Too Many Tax-Exempt Hospitals Serve Their Profits Before Their Community

As if there were not already ample justification for today’s high level of public cynicism, it now looks as though a growing number of charitable hospitals have been putting revenues ahead of serving underserved and low-income populations at the expense of the taxpayers.

A non-profit or charitable hospital evokes images of people at their best: dedicated physicians and tireless nurses tending to the needs of people of modest means or no means at all. Granting these institutions tax-exempt status is expensive for local and state governments. However, the loss of billions of dollars in tax revenues is seen as a worthy price to pay for maintaining this part of the social safety net, whether in rural areas or big cities to provide cover gaps in access to health care.

There has been a growing problem, however, the extreme growth of charitable hospitals. More specifically, a few bad actors are using their tax-exempt status to increase revenues and grow their fiefdoms. But what’s most egregious is that in many of these instances, they are failing to provide the care to the community that a charitable hospital has promised.

Several examples have come to light that shatter the vaunted image of the charitable hospital. U.S. Senator Chuck Grassley recently published an opinion editorial shining a light on some of these examples. For instance, “the University of Chicago Medical Center pushed to steer poor, uninsured patients with non-urgent needs to local clinics instead of admitting them to its emergency room.” In fact, according to a report by the Government Accountability Office, “nonprofit hospitals and for-profit hospitals were virtually indistinguishable in their levels of uncompensated care.”
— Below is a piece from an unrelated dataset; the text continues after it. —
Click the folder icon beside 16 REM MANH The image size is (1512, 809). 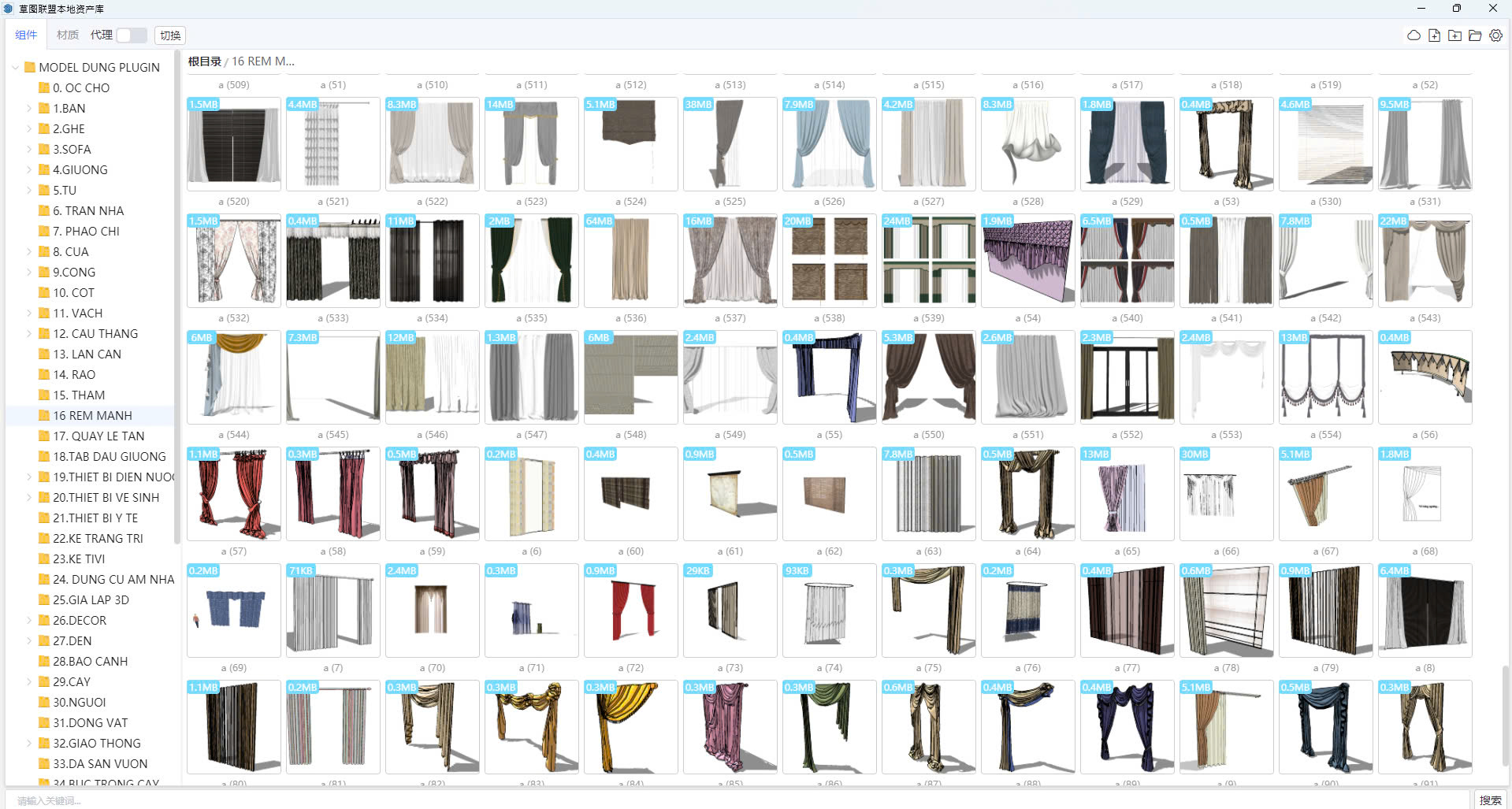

As business models change and cost pressures grow in today’s rapidly shifting health care landscape, the lines can quickly and consistently become more blurred with many of the entities that proclaim to be charitable actually mirror some of their largest for-profit competitors. For example, in 2015 tax court judge, Vito Bianco, determined that the failure of a Morristown, New Jersey hospital affiliated with Atlantic Health System Inc., to demonstrate its non-profit eligibility was just the tip of a complicated arrangement that rendered the hospital’s non-profit status a “legal fiction.” The judge ruled that the hospital failed to meet the legal standards for a charitable hospital.

In Bianco’s brief, the judge specifically noted that part of his decision was a result of the hospital operating as a "labyrinthine corporate structures, intertwined with both non-profit and for-profit subsidiaries and unaffiliated corporate entities." This type of maze has raised concern elsewhere in the country.
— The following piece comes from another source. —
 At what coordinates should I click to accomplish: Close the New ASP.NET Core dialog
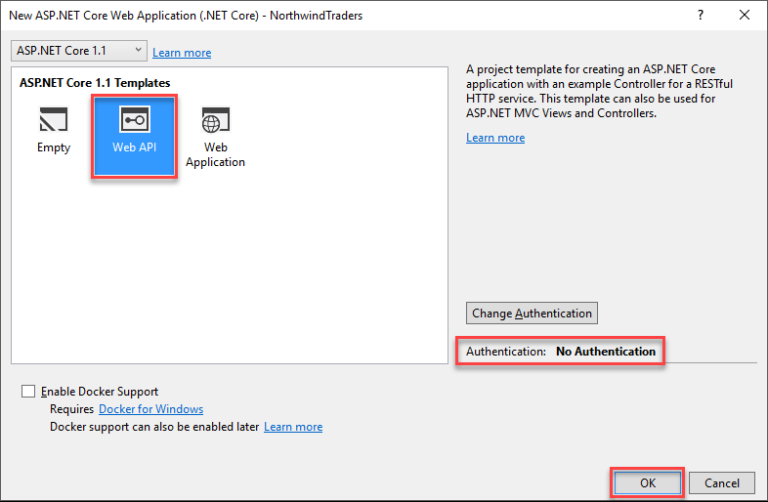pos(743,15)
In Colorado, the University of Colorado Health (UCHealth) system has set up a network of corporate, for-profit, and non-profit entities that prompts questions about its charitable mission. The elaborate arrangement allows UC Health to enjoy the perks of being categorized as a nonprofit hospital, such as hefty tax benefits, but many have raised concerns about the quality of care given to low-income and underserved patients. Most recently, UCHealth partnered with Adeptus Health, a for-profit company that overseas and operates free-standing Emergency Rooms (ER), previously known as First Choice. UCHealth holds a majority stake in Adeptus Health’s freestanding emergency rooms, but these emergency rooms have drawn intense scrutiny for double billing and complaints of freestanding ERs siphoning off the best-insured patients.
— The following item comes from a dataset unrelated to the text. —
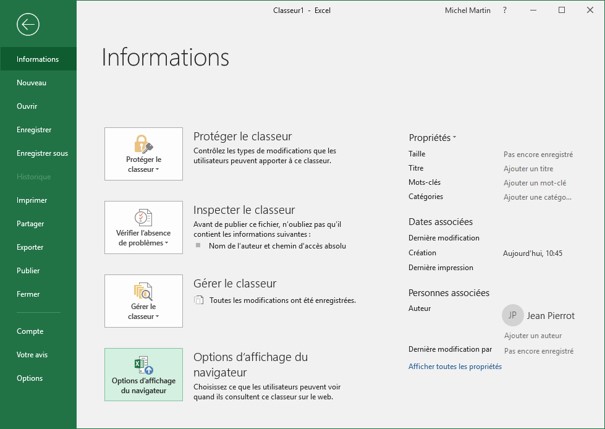Click the Ajouter un mot-clé field
The width and height of the screenshot is (605, 429).
[x=534, y=183]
Similar to the University of Chicago, the University of Colorado Hospital, an entity with a financial connection to UCHealth’s hospital systems, has also been accused of making it difficult for Medicaid patients to receive proper care. Even still, UC Health receives millions in tax-payer programs, like Medicare and Medicaid, though government surveys indicate that these same facilities are routinely ranked below the national average by Medicaid patients.

These practices have clearly drawn the ire and scrutiny of Sen. Grassley a legendary scourge of all kinds of dishonesty, obfuscation, and manipulation of federal laws. A few years ago, when NPR and ProPublica reported that non-profit hospitals had garnished wages of poor individuals and even sued working-class patients, an “astounded” Grassley started asking tough questions. As Congress begins to grapple with tax reform, Grassley, the former chairman of the Senate Finance Committee, is almost certain to try to rein in which hospitals are worthy of tax-exempt status.

The tax-exempt status for charitable, religious and non-profit institutions is part of a societal trust that is meant to encourage the “better angels” of our nature. When hospitals conspire to hang onto their tax-exempt status to get a leg up on their competitors, but scrimp on providing care for needy people and even hound them over unpaid bills, it’s clear that more than the tax code needs repair.